Der Waffenstillstand von Compiègne beendet zwar das massenhafte Sterben an der Front, beschwört aber in der nach der militärischen Niederlage gleich zweimal ausgerufenen Republik vielerorts bürgerkriegsähnliche Verhältnisse herauf. Das Wichtigste aus Mathildes Sicht ist jedoch, dass ihr Verlobter heil aus den Schützengräben zurückgekehrt ist, und so stehen sie und Dietrich am 22. April 1919 in Hude vor dem Traualtar. Fast zeitgleich, am 8. April 1919, heiratet Bruder Heinrich Anna Rüdebusch aus Kirchkimmen. Während die Schwägerin Mathildes Platz auf dem Ahrens-Hof einnimmt, zieht sie selbst zu Dietrich an die Bremer Straße und betreibt dort in kleinem Rahmen weiter Landwirtschaft. Dietrich arbeitet derweil wieder als Maurer.

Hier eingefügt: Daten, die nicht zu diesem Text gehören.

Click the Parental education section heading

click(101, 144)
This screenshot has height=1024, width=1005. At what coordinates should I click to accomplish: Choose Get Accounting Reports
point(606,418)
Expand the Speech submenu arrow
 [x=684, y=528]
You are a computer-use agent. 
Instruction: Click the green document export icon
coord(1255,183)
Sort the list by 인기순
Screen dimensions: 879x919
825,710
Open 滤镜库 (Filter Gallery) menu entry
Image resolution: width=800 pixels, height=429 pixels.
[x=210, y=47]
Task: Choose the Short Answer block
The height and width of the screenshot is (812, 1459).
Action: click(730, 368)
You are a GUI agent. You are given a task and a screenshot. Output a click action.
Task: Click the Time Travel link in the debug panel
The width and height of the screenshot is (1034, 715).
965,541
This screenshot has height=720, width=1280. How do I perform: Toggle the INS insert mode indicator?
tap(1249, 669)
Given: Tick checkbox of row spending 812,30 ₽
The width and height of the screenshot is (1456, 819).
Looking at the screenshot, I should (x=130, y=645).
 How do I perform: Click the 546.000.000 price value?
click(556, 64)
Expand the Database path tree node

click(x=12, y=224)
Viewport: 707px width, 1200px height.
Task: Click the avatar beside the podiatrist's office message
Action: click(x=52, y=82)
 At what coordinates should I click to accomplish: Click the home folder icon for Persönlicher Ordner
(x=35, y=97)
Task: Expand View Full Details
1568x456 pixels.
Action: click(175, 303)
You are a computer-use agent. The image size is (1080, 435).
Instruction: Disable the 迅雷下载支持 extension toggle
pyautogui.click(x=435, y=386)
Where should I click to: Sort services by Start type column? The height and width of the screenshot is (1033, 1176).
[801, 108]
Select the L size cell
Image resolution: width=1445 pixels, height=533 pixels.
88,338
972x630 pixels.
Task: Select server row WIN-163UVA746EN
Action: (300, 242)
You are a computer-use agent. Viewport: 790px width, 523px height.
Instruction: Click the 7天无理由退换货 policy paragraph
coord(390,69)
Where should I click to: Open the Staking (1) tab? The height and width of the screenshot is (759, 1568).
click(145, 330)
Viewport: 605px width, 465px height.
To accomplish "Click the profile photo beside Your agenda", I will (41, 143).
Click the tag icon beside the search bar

Ob angesichts von Hyperinflation und Weltwirtschaftskrise gewollt oder – was wahrscheinlicher ist – ungewollt, die Ehe zwischen Mathilde und Dietrich bleibt kinderlos. Irgendwann nach der Machtübernahme der Nationalsozialisten erkrankt Mathilde dann schwer und wird ähnlich wie ihr zu dieser Zeit bereits im Rollstuhl sitzender Bruder Heinrich zum Pflegefall. Sie stirbt am 21. März 1938. Beerdigt ist Mathilde vier Tage später auf dem Friedhof der St.-Elisabeth-Kirche in Hude.